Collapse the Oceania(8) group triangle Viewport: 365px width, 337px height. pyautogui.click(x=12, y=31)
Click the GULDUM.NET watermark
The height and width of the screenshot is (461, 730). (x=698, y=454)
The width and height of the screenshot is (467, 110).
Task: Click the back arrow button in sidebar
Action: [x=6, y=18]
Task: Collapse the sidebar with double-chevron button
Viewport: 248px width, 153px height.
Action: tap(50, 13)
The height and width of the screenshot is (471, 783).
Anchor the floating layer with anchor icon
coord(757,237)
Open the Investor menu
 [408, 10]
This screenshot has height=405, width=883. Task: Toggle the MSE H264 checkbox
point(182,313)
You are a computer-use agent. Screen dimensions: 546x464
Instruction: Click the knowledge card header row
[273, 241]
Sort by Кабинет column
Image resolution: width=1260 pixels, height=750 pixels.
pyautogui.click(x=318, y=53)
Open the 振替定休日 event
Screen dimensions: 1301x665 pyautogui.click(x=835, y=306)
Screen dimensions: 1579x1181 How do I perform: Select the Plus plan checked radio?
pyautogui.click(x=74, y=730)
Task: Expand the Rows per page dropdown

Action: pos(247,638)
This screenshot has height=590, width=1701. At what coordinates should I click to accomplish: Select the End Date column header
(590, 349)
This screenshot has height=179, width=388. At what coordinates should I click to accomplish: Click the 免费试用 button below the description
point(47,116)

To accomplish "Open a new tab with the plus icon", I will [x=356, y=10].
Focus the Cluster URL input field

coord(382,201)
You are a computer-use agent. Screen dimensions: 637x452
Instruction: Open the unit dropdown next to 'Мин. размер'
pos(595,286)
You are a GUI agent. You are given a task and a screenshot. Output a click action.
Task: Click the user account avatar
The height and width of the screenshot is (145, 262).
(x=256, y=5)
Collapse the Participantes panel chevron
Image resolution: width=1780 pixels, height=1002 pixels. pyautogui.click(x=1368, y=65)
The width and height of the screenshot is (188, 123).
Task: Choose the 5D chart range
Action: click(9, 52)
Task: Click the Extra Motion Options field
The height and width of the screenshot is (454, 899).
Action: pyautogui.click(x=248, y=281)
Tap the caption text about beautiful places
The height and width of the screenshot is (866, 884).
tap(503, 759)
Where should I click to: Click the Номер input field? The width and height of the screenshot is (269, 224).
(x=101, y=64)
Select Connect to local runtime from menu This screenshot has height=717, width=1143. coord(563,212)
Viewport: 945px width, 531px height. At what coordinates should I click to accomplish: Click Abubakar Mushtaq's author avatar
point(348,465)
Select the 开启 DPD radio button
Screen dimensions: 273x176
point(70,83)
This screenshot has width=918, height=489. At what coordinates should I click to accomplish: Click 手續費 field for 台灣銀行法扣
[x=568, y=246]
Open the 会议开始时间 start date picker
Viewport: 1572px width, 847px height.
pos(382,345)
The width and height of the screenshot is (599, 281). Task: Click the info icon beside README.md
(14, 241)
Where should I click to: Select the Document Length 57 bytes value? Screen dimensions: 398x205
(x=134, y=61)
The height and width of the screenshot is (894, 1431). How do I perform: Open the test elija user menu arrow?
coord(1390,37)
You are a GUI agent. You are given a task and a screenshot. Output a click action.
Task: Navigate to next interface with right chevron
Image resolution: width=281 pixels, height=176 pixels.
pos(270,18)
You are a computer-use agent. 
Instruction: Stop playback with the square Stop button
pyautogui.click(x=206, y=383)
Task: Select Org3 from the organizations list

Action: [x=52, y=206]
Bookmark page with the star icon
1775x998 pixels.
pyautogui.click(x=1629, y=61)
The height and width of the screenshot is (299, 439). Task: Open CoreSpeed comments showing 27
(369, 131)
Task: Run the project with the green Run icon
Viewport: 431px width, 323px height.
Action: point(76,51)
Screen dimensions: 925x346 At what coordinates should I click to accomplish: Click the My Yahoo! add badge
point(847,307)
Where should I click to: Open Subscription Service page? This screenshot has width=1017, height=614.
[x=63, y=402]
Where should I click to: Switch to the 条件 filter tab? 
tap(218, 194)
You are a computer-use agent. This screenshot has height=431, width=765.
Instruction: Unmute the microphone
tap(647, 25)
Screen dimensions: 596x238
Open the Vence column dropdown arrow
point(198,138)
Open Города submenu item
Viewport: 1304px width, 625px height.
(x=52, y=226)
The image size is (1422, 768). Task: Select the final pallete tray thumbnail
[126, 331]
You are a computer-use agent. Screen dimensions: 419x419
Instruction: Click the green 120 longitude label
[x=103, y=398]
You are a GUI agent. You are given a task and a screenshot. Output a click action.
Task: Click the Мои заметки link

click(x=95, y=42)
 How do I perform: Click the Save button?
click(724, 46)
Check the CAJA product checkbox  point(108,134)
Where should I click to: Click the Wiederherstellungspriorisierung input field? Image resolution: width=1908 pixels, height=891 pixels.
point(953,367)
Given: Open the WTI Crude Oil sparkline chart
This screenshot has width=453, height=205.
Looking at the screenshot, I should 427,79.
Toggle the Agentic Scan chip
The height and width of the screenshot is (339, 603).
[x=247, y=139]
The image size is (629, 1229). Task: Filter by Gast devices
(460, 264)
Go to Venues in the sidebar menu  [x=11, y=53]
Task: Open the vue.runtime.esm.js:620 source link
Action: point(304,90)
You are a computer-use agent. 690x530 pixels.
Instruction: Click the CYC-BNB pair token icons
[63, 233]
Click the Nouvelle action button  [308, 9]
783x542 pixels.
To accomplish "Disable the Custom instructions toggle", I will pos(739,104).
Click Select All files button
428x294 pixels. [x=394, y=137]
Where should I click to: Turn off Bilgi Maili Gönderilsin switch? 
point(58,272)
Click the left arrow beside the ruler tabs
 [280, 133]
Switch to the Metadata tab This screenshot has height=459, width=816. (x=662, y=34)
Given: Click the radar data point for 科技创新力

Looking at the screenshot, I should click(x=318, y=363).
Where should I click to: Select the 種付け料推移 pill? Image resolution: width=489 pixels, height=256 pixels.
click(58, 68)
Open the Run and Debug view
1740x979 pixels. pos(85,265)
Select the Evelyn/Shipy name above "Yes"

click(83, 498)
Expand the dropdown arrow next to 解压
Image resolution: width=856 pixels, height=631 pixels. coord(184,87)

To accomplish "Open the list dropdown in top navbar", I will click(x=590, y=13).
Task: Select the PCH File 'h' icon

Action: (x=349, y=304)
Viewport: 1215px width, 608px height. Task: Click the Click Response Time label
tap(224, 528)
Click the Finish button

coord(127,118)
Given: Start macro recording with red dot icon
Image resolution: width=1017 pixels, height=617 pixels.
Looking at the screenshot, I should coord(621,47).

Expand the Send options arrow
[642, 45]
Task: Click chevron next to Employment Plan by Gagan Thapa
-=-=-=-=-
▶ **Given request**: Reproduce the data verbatim from the line with "Task: Expand the Rows per page dropdown" to the line with "pos(595,286)", both lines included.

▶ **The reply**:
Task: Expand the Rows per page dropdown

Action: pos(247,638)
This screenshot has height=590, width=1701. At what coordinates should I click to accomplish: Select the End Date column header
(590, 349)
This screenshot has height=179, width=388. At what coordinates should I click to accomplish: Click the 免费试用 button below the description
point(47,116)

To accomplish "Open a new tab with the plus icon", I will [x=356, y=10].
Focus the Cluster URL input field

coord(382,201)
You are a computer-use agent. Screen dimensions: 637x452
Instruction: Open the unit dropdown next to 'Мин. размер'
pos(595,286)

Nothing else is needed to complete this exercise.